Но Егор Петрович без паузы спросил:

– Правильно ли я понимаю, что вы хотите прекратить наши свидания?

Она кивнула:

– Тем более что ваша жена превратно истолковала наши отношения.

– Моя жена, да. Очень хороший человек. Хоть и не душевный. Умница, верный соратник, надежный товарищ. С похмелья меня всегда тянет на патетику. Знаете, я более всего любил, когда она хворает. Она становилась слабой… – Егор Петрович неожиданно запнулся, вскинул брови, глядя мимо уха Анны Аркадьевны. – Легка на помине.

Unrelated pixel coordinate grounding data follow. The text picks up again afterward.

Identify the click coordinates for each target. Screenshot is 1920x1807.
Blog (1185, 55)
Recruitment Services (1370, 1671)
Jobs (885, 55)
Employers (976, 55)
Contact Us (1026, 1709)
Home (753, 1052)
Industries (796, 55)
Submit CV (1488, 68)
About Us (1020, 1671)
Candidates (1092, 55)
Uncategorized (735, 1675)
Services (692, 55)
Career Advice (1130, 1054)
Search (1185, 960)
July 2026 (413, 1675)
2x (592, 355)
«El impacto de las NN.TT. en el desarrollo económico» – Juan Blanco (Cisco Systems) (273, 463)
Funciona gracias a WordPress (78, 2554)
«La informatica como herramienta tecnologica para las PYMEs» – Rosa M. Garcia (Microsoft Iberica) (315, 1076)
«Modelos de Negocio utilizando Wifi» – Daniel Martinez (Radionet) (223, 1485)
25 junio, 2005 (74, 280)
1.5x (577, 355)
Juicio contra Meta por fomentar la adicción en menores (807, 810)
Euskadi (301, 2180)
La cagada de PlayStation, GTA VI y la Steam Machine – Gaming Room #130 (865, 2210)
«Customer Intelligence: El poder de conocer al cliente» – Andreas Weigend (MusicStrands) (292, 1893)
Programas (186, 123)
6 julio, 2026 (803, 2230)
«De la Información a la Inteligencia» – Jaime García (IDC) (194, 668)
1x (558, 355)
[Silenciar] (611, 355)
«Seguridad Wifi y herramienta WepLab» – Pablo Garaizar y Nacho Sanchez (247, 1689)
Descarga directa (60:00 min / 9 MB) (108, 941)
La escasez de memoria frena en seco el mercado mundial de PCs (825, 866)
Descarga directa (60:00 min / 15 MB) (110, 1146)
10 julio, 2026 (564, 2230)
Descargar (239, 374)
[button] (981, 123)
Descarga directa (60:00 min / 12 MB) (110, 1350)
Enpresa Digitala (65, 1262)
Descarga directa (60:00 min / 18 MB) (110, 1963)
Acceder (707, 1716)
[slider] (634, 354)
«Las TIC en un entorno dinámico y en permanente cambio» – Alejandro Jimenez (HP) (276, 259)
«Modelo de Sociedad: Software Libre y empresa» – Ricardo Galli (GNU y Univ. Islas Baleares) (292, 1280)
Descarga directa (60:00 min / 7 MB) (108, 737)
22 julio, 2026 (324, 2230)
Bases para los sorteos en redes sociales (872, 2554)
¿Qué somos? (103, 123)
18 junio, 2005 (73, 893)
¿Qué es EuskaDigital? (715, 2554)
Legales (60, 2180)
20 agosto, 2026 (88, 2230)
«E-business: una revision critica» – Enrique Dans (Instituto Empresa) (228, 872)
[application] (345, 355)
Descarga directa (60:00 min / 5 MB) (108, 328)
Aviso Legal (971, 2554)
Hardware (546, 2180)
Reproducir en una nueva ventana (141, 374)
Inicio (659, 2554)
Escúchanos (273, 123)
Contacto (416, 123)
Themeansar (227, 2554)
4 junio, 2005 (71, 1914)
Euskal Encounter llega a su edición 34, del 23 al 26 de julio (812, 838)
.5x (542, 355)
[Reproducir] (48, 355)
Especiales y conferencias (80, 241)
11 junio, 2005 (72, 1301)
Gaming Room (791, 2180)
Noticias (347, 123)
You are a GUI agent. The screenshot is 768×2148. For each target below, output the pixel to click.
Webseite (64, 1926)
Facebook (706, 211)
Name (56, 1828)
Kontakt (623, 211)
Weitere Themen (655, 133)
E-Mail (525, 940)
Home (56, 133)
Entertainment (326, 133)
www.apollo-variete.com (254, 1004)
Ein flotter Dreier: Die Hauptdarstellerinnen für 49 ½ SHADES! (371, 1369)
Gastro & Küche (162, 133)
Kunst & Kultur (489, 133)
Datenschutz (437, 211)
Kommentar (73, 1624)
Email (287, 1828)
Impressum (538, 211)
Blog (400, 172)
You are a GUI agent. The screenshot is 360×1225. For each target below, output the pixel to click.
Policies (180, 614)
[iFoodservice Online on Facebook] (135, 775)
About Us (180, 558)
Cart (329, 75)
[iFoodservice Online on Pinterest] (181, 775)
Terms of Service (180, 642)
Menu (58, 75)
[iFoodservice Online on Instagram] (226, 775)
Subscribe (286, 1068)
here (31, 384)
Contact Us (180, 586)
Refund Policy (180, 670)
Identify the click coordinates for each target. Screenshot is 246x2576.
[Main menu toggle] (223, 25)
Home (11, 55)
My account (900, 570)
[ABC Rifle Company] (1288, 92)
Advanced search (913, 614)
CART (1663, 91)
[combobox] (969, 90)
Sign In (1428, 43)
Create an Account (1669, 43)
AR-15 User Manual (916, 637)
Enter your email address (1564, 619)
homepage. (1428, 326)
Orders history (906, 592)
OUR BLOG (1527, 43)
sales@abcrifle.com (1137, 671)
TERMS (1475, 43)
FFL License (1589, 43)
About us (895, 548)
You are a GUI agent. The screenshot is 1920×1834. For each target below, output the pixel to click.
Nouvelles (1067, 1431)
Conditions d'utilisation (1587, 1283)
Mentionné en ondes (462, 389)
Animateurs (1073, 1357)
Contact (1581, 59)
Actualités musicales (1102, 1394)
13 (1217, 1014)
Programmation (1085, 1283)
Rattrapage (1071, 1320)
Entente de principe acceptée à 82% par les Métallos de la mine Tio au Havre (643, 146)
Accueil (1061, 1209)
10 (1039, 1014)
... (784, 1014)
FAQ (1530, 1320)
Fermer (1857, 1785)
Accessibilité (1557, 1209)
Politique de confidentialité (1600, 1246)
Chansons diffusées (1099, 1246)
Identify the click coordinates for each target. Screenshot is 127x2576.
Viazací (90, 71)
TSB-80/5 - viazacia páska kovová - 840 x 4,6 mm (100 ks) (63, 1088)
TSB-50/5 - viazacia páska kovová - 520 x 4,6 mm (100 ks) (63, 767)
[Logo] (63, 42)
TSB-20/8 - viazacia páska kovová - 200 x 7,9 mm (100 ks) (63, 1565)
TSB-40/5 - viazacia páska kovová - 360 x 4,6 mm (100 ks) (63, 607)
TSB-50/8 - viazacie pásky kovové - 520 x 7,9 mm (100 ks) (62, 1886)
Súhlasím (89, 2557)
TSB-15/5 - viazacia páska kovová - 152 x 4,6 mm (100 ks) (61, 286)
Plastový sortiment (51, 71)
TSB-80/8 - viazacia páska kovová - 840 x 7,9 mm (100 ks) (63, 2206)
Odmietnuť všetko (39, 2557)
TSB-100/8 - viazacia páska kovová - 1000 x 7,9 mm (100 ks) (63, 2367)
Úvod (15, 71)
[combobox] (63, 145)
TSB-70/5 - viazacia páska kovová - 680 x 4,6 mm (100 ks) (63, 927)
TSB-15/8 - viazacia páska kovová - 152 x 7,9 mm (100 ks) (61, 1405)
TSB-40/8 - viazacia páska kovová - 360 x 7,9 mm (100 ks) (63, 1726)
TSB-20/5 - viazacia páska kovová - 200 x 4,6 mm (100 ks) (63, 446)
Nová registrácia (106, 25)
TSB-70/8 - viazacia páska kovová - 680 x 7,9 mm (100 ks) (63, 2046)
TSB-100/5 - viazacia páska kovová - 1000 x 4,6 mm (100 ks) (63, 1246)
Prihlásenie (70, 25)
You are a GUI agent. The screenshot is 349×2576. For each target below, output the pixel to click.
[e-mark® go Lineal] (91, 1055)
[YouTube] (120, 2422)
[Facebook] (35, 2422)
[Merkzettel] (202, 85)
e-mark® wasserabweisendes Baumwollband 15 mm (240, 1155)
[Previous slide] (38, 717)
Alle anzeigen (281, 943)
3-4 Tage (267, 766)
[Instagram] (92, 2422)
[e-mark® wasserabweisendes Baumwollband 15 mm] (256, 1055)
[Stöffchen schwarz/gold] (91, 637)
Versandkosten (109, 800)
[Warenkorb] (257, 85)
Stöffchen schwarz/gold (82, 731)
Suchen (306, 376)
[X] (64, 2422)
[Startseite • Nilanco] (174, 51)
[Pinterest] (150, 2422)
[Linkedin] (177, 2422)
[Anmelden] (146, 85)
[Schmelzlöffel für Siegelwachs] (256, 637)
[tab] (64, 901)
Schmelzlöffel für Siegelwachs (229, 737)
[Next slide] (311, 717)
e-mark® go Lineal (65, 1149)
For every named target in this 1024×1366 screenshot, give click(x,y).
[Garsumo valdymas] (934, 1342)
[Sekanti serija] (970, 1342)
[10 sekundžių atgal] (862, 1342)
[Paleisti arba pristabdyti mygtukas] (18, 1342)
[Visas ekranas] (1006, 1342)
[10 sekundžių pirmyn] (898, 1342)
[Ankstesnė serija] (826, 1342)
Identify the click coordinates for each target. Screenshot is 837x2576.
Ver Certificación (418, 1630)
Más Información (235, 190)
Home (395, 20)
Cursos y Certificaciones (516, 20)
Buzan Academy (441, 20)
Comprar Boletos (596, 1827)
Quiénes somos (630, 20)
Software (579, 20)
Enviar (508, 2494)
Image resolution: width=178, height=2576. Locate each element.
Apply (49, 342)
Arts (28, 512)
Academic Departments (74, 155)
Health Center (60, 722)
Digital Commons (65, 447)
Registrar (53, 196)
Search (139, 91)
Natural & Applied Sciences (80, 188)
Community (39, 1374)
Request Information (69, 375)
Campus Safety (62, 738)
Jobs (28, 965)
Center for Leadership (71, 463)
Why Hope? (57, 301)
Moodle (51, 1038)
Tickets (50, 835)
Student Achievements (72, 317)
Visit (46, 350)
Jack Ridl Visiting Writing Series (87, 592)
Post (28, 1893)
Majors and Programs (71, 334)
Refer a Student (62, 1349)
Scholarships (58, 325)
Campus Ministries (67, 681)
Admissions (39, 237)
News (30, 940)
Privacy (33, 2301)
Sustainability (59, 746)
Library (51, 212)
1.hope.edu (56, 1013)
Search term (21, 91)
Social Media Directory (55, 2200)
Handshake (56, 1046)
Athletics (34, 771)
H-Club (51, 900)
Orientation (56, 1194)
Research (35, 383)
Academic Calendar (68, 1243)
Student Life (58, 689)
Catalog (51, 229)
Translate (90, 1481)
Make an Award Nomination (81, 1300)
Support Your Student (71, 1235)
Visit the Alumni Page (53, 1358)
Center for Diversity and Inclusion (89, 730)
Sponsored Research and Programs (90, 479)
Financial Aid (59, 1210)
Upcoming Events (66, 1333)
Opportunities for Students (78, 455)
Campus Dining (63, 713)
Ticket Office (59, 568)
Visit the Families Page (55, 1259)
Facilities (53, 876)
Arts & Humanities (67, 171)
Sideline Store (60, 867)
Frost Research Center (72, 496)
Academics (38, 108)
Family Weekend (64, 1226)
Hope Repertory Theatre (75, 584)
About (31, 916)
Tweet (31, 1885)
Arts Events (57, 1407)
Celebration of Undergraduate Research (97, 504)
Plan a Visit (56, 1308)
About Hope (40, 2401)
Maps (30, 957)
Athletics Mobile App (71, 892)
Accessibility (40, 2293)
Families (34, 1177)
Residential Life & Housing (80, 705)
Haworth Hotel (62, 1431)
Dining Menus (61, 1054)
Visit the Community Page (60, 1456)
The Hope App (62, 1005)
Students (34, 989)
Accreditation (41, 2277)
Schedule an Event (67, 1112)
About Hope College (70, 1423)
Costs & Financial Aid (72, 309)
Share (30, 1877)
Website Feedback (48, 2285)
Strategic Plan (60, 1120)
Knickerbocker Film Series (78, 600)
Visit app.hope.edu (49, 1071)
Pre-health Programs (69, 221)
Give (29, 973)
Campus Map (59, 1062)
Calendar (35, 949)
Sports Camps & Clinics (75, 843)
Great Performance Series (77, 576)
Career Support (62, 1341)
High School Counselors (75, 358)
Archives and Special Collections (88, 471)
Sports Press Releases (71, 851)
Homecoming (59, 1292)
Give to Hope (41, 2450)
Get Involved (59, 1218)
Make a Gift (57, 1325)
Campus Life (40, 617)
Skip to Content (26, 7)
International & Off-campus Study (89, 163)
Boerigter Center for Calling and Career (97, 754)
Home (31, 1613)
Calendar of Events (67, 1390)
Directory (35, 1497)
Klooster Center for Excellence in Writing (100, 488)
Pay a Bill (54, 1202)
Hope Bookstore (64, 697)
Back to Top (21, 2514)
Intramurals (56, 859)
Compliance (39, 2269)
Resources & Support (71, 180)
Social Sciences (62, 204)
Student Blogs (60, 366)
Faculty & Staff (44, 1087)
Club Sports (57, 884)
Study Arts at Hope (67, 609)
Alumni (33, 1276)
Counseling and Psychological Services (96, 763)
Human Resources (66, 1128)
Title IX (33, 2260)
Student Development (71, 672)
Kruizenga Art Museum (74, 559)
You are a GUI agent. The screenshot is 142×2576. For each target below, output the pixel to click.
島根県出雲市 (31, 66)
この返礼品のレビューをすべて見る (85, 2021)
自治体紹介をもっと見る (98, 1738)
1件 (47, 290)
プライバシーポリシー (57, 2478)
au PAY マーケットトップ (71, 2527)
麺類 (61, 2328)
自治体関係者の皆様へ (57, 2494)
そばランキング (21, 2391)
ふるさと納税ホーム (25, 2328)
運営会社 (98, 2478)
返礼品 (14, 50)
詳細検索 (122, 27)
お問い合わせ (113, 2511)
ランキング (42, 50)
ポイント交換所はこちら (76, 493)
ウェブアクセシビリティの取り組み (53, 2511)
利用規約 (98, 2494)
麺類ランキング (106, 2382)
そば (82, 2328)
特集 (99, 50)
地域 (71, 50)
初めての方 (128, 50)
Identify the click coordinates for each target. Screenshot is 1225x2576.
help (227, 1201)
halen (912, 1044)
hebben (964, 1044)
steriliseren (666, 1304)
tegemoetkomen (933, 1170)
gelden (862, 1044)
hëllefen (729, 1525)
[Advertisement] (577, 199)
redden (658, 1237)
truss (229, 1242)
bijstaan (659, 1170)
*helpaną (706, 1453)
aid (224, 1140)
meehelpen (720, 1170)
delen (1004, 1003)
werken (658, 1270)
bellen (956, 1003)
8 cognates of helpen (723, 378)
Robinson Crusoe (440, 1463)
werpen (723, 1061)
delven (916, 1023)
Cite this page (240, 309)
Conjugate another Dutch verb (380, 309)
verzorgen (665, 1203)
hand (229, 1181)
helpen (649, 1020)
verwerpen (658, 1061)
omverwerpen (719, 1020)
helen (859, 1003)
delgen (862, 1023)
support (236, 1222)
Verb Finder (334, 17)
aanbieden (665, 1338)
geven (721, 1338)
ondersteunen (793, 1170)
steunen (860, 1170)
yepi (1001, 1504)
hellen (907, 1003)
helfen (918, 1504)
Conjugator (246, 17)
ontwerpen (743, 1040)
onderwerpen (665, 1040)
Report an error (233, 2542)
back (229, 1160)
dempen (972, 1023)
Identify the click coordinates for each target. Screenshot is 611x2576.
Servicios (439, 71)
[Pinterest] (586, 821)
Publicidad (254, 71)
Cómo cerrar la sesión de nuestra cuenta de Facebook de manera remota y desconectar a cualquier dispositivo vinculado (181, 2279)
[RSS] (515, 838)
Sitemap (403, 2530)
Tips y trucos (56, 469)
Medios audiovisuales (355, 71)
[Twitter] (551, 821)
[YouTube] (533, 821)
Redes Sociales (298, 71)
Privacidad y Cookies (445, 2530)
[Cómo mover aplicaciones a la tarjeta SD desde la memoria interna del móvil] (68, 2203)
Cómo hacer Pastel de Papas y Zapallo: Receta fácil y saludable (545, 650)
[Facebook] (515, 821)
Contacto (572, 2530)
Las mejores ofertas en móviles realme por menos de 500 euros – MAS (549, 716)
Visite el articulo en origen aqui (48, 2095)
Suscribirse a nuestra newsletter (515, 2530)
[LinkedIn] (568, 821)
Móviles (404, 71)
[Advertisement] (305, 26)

Анна Аркадьевна оглянулась. К их столику приближалась женщина, до странности похожая на попутчицу из поезда Москва – Кисловодск, только скрытно постаревшую на двадцать лет. Лицо супруги Зайцева: без морщиночки, пластмассово-гладкое, минимум тысячу долларов в месяц, имело тот самый кукольный вид, который у Анны Аркадьевны всегда вызывал не зависть и восхищение, а жалость.

Потом жалость (оттенком снисходительности) пропала, растворилась, как исчезло и все вокруг, потому что вслед за женой Егора Петровича, возвышаясь, двигался ее собственный муж Илья Ильич. Его появление в этом ресторане было нисколько не удивительнее, чем внезапное превращение официантов в крылатых вампиров.

Егор Петрович откинулся на спинку стула с видом раздосадованного человека, которому снова пытаются втюхать залежалый товар.

Анна Аркадьевна, не здороваясь, удивленно спросила мужа:

– Как ты здесь оказался?

– Меня настоятельно пригласила Ирина Викторовна.

– Прошу любить и жаловать, – поднялся Зайцев. – Моя супруга, Ирина Викторовна.

– Илья Ильич, мой супруг.

Мужчины внимательно посмотрели друг на друга, будто молча решая, подавать ли руку. Обошлись легким кивком.